* **What this task involves**
The expected answer is the set of lines in the data below between the line holding "The image size is (765, 374)." and the line holding "Click the 'Active", inclusive, written out exactly.

[Stored data]
********
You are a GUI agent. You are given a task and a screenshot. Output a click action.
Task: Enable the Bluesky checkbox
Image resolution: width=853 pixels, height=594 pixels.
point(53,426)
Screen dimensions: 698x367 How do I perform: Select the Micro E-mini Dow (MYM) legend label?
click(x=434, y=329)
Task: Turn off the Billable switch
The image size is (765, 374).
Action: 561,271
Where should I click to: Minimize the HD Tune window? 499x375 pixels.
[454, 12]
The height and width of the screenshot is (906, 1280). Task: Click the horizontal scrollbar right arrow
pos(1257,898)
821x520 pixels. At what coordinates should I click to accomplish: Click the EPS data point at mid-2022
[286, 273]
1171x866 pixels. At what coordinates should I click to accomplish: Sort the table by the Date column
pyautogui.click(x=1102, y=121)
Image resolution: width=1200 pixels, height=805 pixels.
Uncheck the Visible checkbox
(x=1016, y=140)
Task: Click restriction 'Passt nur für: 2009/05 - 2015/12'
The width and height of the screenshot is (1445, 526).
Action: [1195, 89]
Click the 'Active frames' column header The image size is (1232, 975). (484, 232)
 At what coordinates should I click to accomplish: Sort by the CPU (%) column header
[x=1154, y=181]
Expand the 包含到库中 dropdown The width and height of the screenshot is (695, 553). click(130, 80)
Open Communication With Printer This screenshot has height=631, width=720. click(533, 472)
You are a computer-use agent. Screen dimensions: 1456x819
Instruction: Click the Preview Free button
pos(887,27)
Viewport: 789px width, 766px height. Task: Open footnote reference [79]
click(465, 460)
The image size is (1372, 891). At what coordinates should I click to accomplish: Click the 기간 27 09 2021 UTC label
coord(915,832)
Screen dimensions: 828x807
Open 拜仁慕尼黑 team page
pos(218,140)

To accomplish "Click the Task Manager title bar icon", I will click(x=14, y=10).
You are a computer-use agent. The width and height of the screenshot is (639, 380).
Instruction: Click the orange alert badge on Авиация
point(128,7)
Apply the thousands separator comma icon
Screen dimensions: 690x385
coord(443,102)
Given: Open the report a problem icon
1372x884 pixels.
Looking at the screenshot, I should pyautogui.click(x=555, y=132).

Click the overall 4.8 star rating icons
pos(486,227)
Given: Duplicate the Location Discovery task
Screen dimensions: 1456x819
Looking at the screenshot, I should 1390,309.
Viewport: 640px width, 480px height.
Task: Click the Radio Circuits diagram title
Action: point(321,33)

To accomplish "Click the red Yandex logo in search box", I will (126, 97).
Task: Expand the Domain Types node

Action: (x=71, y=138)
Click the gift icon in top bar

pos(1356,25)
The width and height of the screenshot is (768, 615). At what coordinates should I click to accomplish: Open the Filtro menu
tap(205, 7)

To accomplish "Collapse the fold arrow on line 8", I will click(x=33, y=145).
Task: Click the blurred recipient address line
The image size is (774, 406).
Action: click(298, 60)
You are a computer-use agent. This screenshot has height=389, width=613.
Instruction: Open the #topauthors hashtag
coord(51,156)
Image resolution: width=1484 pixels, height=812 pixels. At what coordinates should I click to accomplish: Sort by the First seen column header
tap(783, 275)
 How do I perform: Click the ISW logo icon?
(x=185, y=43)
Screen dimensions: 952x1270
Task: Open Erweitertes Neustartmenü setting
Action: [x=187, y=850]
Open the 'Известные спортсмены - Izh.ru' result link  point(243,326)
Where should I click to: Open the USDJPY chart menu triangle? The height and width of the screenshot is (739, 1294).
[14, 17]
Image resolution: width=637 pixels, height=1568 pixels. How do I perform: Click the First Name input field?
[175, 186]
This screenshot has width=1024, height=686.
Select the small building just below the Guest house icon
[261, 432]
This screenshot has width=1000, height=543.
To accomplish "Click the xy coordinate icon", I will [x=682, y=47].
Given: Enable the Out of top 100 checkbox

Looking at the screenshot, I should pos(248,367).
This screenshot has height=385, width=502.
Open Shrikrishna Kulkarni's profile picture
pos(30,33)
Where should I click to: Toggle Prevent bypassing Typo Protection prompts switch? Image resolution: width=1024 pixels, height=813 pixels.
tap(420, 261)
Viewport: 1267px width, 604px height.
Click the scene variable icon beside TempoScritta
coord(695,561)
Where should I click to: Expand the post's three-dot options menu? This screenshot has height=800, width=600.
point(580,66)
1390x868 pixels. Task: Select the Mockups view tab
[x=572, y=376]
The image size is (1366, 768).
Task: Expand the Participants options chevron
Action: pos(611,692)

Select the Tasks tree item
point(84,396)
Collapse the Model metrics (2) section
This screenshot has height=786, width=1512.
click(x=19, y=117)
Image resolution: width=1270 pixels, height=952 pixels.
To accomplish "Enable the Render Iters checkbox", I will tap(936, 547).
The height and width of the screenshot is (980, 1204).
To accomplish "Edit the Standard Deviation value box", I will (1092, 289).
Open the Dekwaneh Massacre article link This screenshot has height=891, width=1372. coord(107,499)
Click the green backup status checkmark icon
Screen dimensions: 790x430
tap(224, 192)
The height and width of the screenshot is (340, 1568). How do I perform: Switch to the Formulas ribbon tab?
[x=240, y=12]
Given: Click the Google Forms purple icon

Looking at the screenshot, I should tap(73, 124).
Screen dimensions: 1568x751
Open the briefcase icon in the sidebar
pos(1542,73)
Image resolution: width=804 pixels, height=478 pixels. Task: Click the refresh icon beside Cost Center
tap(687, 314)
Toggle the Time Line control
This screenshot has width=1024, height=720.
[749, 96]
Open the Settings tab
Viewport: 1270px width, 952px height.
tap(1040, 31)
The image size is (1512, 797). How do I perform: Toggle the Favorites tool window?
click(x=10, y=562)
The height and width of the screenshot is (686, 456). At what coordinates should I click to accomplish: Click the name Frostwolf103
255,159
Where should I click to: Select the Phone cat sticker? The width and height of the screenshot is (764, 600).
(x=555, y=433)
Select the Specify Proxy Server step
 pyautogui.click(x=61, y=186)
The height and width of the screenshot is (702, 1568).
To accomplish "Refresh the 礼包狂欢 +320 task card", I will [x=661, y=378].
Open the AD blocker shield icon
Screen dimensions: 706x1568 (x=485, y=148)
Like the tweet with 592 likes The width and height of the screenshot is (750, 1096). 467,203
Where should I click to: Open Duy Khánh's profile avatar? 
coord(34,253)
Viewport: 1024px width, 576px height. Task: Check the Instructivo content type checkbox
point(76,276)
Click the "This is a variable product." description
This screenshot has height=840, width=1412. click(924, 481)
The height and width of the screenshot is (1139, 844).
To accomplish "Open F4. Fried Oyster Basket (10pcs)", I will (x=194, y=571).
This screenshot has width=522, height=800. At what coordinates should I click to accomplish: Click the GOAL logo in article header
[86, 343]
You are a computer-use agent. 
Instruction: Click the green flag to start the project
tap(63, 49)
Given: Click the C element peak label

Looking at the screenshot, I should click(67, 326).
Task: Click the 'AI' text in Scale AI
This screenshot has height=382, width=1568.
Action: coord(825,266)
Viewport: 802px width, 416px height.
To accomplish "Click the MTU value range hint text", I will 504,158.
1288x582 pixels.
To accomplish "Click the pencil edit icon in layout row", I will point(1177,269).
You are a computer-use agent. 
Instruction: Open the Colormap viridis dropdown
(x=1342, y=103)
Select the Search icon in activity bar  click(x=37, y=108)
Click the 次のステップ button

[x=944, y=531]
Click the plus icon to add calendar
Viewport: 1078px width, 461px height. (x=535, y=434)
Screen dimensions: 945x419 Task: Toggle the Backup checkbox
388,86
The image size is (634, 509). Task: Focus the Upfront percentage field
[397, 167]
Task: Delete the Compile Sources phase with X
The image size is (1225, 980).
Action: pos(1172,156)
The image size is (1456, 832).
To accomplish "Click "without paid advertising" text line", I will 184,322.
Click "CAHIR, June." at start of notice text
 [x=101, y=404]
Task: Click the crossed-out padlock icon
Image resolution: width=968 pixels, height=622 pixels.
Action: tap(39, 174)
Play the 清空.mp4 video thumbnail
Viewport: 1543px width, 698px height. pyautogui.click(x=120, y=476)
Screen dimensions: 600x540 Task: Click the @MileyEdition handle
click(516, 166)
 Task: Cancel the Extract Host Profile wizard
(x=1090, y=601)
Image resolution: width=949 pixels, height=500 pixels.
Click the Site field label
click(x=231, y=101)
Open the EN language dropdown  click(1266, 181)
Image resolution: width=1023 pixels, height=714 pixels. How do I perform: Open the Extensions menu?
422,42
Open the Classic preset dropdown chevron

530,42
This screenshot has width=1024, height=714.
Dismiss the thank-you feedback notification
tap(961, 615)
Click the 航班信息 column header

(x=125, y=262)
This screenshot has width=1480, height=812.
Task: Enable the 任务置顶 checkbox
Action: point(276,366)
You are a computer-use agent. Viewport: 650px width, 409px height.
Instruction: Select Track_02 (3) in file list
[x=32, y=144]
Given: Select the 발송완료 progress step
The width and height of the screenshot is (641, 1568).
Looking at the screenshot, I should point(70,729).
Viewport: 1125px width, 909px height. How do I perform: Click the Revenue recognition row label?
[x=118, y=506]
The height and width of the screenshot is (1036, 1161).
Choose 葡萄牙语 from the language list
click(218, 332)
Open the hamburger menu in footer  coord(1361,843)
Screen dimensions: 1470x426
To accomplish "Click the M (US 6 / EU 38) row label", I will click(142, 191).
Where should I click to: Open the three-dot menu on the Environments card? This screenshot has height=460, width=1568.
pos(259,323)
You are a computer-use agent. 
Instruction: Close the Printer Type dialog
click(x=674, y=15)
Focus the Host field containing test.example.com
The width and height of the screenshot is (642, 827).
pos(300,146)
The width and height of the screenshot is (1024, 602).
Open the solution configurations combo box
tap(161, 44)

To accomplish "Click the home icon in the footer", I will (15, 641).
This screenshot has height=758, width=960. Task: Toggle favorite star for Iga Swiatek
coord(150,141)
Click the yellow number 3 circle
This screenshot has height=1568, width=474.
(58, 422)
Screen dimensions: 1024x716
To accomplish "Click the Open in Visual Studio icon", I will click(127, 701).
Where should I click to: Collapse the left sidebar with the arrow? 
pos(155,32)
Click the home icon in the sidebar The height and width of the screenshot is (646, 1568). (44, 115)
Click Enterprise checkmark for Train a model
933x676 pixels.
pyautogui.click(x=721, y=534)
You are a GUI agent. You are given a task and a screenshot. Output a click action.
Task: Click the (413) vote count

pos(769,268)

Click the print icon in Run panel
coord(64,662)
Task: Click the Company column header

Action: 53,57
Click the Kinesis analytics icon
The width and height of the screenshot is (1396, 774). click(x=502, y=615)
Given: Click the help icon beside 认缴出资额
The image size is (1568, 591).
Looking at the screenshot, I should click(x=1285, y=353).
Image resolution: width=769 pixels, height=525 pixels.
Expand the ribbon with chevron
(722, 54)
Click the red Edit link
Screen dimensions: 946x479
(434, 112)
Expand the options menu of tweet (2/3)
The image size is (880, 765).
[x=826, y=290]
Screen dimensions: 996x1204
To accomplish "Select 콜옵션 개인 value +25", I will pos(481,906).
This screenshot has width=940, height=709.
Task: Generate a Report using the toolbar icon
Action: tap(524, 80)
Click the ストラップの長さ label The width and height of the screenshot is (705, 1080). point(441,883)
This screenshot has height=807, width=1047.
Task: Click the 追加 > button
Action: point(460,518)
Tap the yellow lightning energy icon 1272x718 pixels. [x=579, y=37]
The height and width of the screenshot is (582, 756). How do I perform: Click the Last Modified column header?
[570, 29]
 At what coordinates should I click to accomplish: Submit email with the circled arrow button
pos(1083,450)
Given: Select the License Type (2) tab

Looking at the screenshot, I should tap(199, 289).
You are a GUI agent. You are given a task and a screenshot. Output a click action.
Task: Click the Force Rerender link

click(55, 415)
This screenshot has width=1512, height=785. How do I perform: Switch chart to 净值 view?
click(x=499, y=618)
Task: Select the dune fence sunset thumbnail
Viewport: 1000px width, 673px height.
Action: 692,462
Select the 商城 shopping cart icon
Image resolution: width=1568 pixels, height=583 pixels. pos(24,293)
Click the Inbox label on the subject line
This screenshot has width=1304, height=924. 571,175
********
* **Problem solution**
The image size is (765, 374).
Action: 561,271
Where should I click to: Minimize the HD Tune window? 499x375 pixels.
[454, 12]
The height and width of the screenshot is (906, 1280). Task: Click the horizontal scrollbar right arrow
pos(1257,898)
821x520 pixels. At what coordinates should I click to accomplish: Click the EPS data point at mid-2022
[286, 273]
1171x866 pixels. At what coordinates should I click to accomplish: Sort the table by the Date column
pyautogui.click(x=1102, y=121)
Image resolution: width=1200 pixels, height=805 pixels.
Uncheck the Visible checkbox
(x=1016, y=140)
Task: Click restriction 'Passt nur für: 2009/05 - 2015/12'
The width and height of the screenshot is (1445, 526).
Action: [1195, 89]
Click the 'Active frames' column header The image size is (1232, 975). (484, 232)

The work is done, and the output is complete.